Ontem (08/06), segunda noite da Mostra Competitiva, foram exibidos quatro curtas e um longa metragem. O primeiro curta foi o gaúcho “Objetos”, que Germano de Oliveira dirigiu a partir de um conto de Lígia Fagundes Telles. Em tom intimista, o filme mostra as reflexões de um casal de meia idade (Marcos Contreras e Áurea Baptista) sobre alguns objetos de decoração adquiridos numa viagem longínqua, feita num tempo que lhes parece ainda mais remoto. Um peso de papel que não segura nenhum papel, um cinzeiro sem cinzas, uma adaga fora do peito… A metáfora do desgaste do relacionamento se entremeia às lembranças do casal, criando um clima de amarguras e saudades.

Criação de clima, por sinal, foi o que não faltou a “Tarântula”,  segundo curta exibido ontem. Com roteiro de Marja Clafange e direção de Aly Muritiba, a produção paranaense mostra uma mãe e suas duas filhas que moram num grande casarão isolado repleto de mistérios e memórias. A chegada de um caminhoneiro, namorado da mãe, acende na irmã mais velha seus ímpetos mais cruéis e egoístas, para o azar da menina mais nova.

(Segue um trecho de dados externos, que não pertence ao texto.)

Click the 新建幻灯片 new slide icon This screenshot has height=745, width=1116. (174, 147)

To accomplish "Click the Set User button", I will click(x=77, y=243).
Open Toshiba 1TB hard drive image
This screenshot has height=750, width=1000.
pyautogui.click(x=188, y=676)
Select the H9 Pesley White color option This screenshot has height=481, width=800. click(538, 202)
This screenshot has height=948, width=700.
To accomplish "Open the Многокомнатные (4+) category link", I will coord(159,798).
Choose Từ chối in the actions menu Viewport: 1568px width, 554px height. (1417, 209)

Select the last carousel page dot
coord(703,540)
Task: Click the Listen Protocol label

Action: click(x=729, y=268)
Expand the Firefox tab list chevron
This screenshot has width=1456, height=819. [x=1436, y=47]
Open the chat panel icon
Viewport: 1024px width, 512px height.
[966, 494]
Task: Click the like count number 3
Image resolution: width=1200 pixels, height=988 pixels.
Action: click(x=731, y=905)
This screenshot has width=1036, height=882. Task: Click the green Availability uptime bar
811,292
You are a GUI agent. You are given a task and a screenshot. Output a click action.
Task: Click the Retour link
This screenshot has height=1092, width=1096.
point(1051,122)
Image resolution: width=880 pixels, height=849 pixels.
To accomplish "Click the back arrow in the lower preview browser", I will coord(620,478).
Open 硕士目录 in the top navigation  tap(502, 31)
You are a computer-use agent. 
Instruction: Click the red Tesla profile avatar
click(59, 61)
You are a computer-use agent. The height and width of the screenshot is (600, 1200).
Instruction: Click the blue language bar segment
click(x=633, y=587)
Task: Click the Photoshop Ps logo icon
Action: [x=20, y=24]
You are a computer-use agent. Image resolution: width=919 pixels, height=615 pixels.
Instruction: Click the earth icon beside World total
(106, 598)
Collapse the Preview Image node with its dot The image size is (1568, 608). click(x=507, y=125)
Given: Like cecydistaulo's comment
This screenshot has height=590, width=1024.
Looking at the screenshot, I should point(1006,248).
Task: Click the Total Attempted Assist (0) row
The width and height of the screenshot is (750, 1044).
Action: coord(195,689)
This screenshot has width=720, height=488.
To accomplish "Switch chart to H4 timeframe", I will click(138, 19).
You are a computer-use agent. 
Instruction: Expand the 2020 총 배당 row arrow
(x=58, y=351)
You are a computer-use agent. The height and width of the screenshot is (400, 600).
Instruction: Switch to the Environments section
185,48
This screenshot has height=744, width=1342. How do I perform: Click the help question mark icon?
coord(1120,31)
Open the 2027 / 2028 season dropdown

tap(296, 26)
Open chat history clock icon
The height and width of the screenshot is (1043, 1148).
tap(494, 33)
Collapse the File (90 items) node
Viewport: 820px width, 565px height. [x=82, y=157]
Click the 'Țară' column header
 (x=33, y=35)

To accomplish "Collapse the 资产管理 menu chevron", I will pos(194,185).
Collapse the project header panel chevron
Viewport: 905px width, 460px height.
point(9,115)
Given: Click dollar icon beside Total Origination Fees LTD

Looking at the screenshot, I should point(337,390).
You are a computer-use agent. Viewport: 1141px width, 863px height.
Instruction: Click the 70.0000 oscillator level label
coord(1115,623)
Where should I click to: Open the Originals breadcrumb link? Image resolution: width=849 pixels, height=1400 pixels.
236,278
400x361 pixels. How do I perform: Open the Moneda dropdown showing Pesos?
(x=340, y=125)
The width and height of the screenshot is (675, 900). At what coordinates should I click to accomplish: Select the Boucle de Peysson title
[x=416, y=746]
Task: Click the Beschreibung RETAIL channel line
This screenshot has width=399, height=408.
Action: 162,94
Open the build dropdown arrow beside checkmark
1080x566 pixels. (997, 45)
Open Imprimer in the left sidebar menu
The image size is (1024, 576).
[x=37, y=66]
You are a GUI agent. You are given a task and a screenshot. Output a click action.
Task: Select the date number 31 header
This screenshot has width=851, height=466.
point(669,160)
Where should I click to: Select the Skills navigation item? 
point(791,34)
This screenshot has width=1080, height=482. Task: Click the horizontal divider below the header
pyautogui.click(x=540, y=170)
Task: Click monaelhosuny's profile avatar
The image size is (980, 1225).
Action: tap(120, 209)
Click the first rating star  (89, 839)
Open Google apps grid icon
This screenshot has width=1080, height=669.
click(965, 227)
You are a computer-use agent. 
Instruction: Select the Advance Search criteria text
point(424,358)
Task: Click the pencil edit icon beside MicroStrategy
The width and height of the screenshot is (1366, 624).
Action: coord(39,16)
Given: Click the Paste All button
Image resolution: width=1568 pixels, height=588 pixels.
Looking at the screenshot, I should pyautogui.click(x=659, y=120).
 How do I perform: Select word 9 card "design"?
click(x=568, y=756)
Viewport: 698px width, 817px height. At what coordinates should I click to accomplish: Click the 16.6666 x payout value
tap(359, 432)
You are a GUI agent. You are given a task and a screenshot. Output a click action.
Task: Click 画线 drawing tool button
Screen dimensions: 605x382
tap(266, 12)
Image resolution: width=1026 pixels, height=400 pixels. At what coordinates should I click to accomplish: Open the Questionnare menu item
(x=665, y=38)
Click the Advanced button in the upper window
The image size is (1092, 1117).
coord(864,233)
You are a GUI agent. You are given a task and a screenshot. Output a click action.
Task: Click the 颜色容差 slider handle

Premiado em vários festivais nacionais e internacionais, “Tarântula” apresenta fotografia e direção de arte de encher os olhos, e é um trabalho de grande eficiência na elaboração de uma atmosfera de terror e mistério. Foi o mais aplaudido entre os curtas exibidos nesta quarta-feira.

Na sequência, houve a projeção de outro curta envolvendo mortes, mistérios e duas irmãs: o carioca “Encontro dos Rios”, roteirizado e dirigido por Renata Spitz. Ao apresentar seu filme, a diretora protestou contra o atual golpe de estado que vive o país, e ressaltou a importância de se coibir a todo custo os atos de violência que têm sido cometidos contra as mulheres, destacando que, ainda que “Encontro dos Rios” não aborde diretamente este tema, ele trata do medo, um sentimento recorrente no Brasil de hoje. O enredo aborda uma garota amedrontada pela visão de um corpo no riacho perto de sua casa.

O último curta da noite foi a animação maranhense “Joca e a Estrela”, de Beto Nicácio. Com traços estilo naif, o desenho é uma adaptação de um conto infantil de Lenita de Sá, sobre uma estrela com medo de brilhar e ofuscar os demais corpos celestes sem luz própria.

Fechando esta segunda noite da Mostra Competitiva, foi exibido o longa paranaense “Para Minha Amada Morta”, de Aly Muritiba, o mesmo do curta “Tarântula”. Com roteiro do próprio diretor, o filme – já exibido em várias capitais brasileiras, mas inédito no Maranhão – mostra um homem amargurado que descobre, após a morte da esposa, ter sido traído por ela. Em sua desesperada busca por respostas, ele entra numa jornada de sofrimentos que irá misturar sentimentos de ódio, saudades e vingança.

“Para Minha Amada Morta” foi apresentado no palco do festival pela sua dupla de atores Mayana Neiva e Fernando Alves Pinto. Fazendo coro com a curta metragista Renata Spitz, Mayana ressaltou o fato de todas as oficinas profissionalizantes deste 39º Guarnicê serem ministradas por mulheres. Bem humorado, Fernando disse ter achado ótimo o diretor não poder ter vindo ao evento para apresentar o filme: “Assim vim eu… o que não é fácil”.

No final de sua apresentação, Fernando puxou um grito de “Fora Temer”, no que foi imediatamente apoiado pela plateia presente no Teatro da Cidade, no centro histórico de São Luís.

 Celso Sabadin viajou a São Luís a convite de organização do evento.